→ Textabschnitt:
Justin wurde um das Jahr 100 nach Christ Geburt zu Sichem im Heiligen Land als der Sohn eines griechischen Siedlers geboren. Die Eltern waren Heiden und erzogen den Sohn im heidnischen Glauben. Als Justin älter wurde, fand er durch eigenes Nachdenken, dass in der Götterlehre manches nicht stimmen könne. Um sich besser zu unterrichten, verließ der junge Mann die Heimat und suchte in den Städten weit und breit die berühmtesten Lehrer der Zeit auf, um von ihnen Weisheit zu erlernen. Bei keinem jedoch fand er die letzte Wahrheit, und überall zeigten sich seinem scharfdenkenden Geist Widersprüche und Ungereimtheiten, und schon wollte er die Hoffnung aufgeben, je die Wahrheit zu finden.

→ Eingabedaten:
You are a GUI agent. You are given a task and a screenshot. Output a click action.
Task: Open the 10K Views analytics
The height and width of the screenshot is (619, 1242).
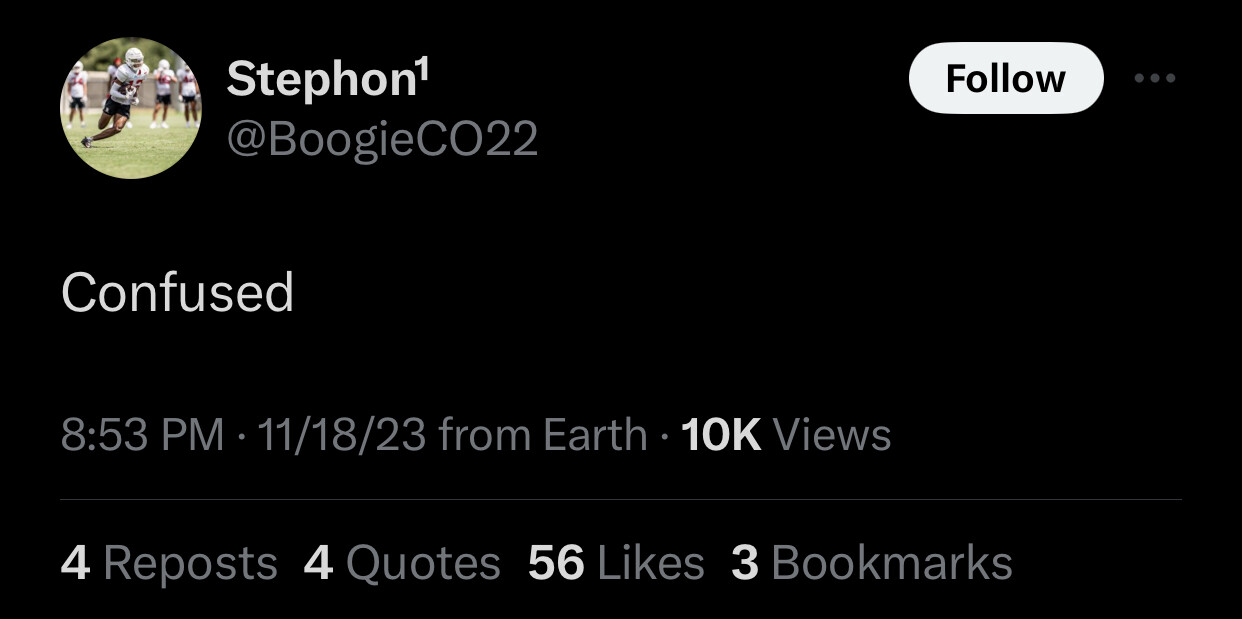786,435
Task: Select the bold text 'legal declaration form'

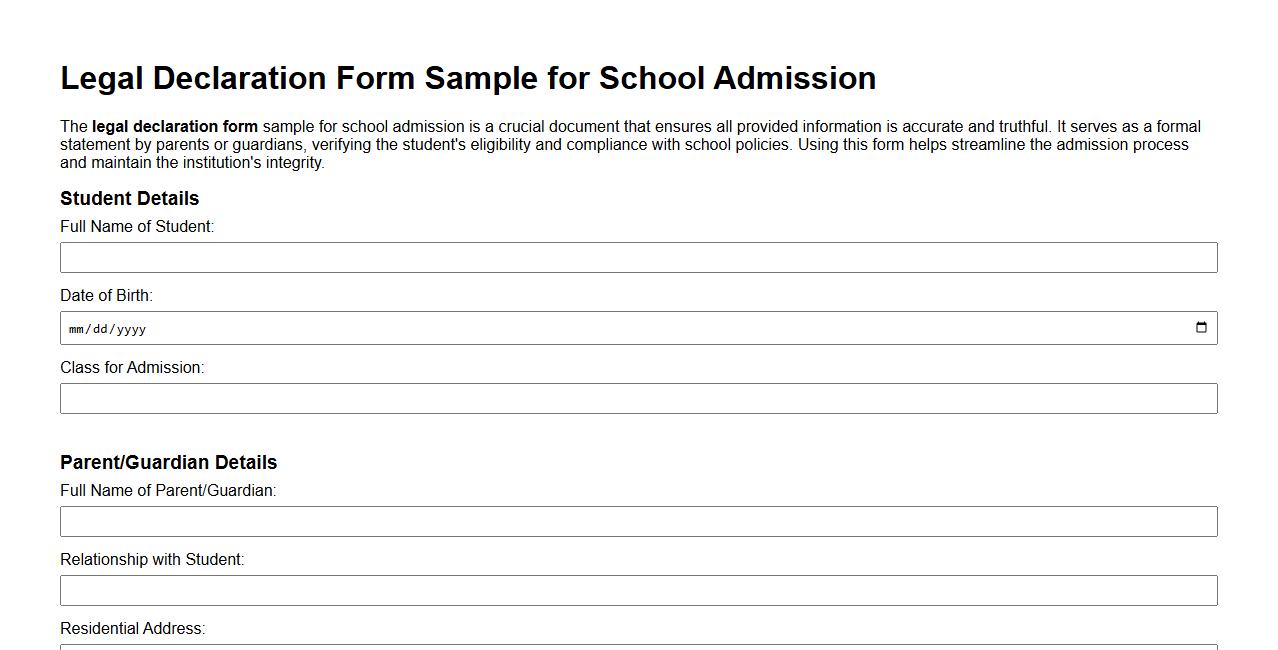Action: point(173,126)
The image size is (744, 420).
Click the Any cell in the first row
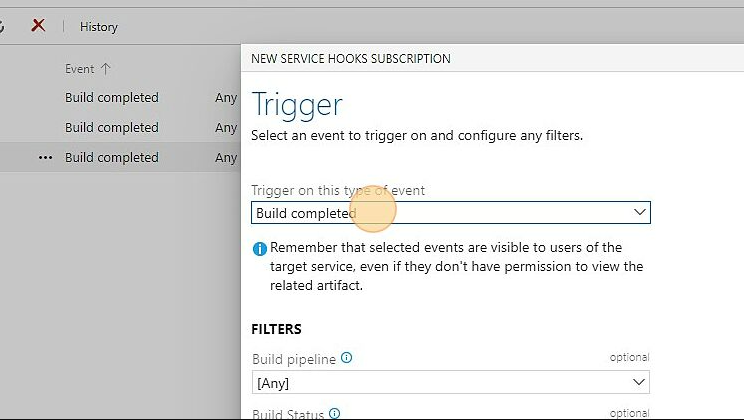click(226, 98)
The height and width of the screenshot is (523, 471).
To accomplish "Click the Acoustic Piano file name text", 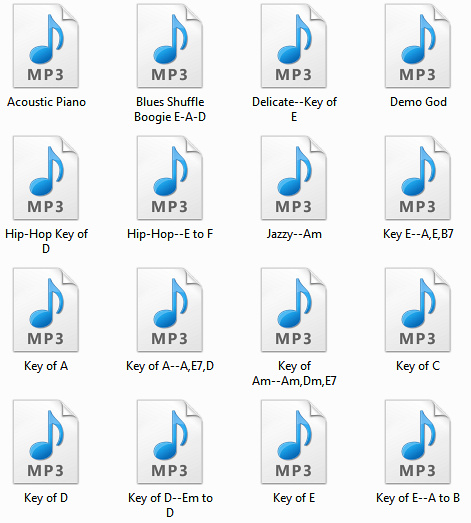I will coord(46,102).
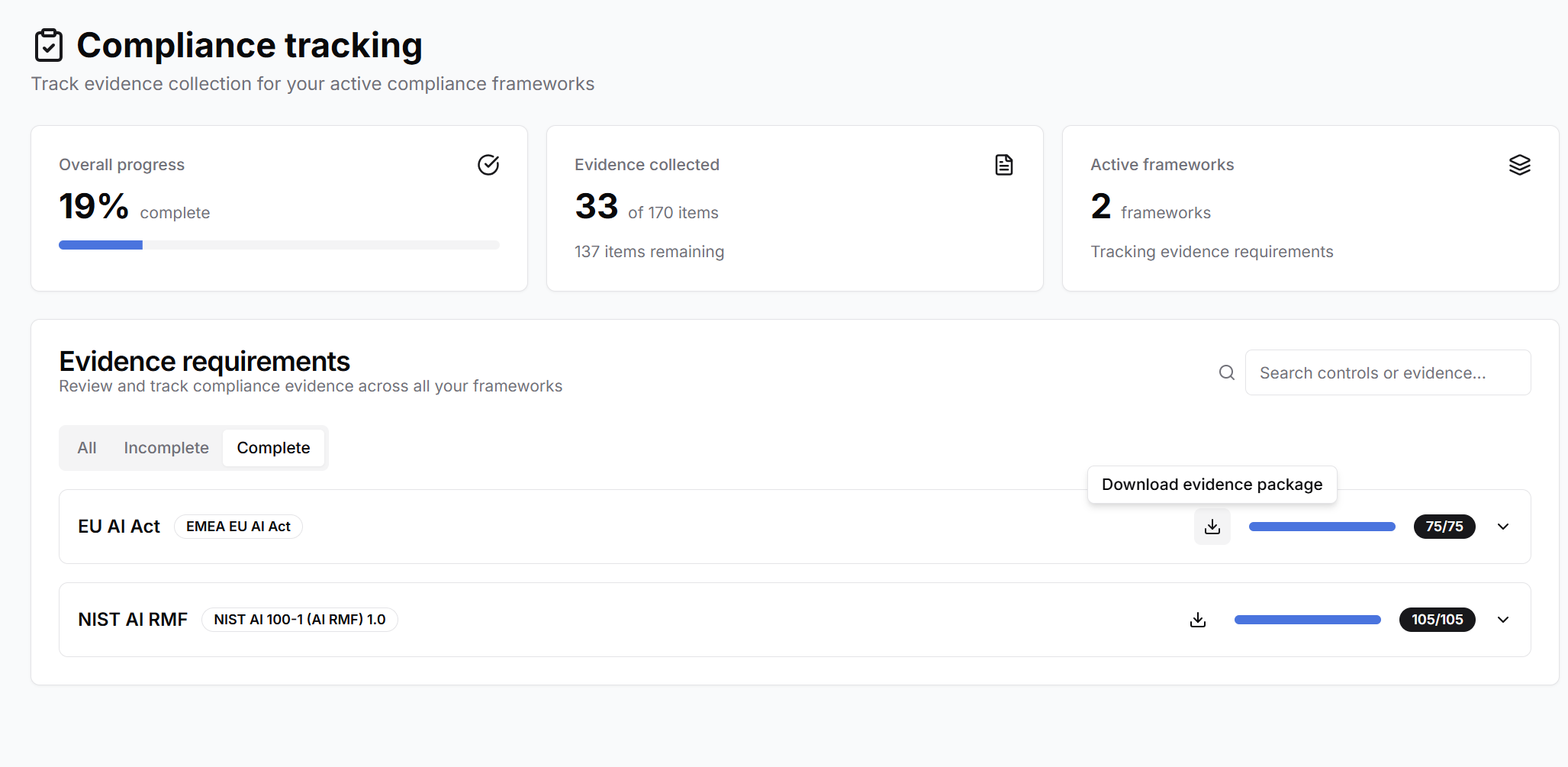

→ Aufgaben:
(a) Beantworten Sie die folgenden Fragen zum Textabschnitt über Justin:
(i) An welchem Ort wurde Justin geboren?
(ii) In welchem Glauben erzogen die Eltern ihren Sohn?
(iii) Wen suchte der junge Mann in den Städten auf?
(b) Tauschen Sie im Textabschnitt über Justin „Lehrer“ gegen „Gelehrten“ aus. Geben Sie dazu die Stelle beginnend bei „Justin wurde um“ und endend bei „Wahrheit zu finden.“ wieder.
(c) Schreiben Sie den Textabschnitt über Justin im Anschluss an seinen letzten Satz weiter.

→ Lösungen:
(a)
(i) Zu Sichem im Heiligen Land.
(ii) Im heidnischen Glauben.
(iii) Die berühmtesten Lehrer der Zeit.

(b)
Justin wurde um das Jahr 100 nach Christ Geburt zu Sichem im Heiligen Land als der Sohn eines griechischen Siedlers geboren. Die Eltern waren Heiden und erzogen den Sohn im heidnischen Glauben. Als Justin älter wurde, fand er durch eigenes Nachdenken, dass in der Götterlehre manches nicht stimmen könne. Um sich besser zu unterrichten, verließ der junge Mann die Heimat und suchte in den Städten weit und breit die berühmtesten Gelehrten der Zeit auf, um von ihnen Weisheit zu erlernen. Bei keinem jedoch fand er die letzte Wahrheit, und überall zeigten sich seinem scharfdenkenden Geist Widersprüche und Ungereimtheiten, und schon wollte er die Hoffnung aufgeben, je die Wahrheit zu finden.

(c)
Da wandelte Justin einst sinnend am Ufer des Meeres, und es geschah, dass er einem würdigen Greis begegnete, mit dem er ins Gespräch kam. Ein Wort gab das andere, bis sich Justin schließlich als Wahrheitssuchender ausgab, der die Wahrheit nicht finden könne. Da forderte ihn der alte Mann, von dem niemand je erfuhr, wer er war, woher er kam, und wohin er ging, zum Beten auf und wies ihn an, die alten Schriften der Juden und das Evangelium Jesu Christi zu lesen, denn dort sei die Wahrheit zu finden. Mit diesen Worten empfahl sich der Greis und wurde nie mehr gesehen.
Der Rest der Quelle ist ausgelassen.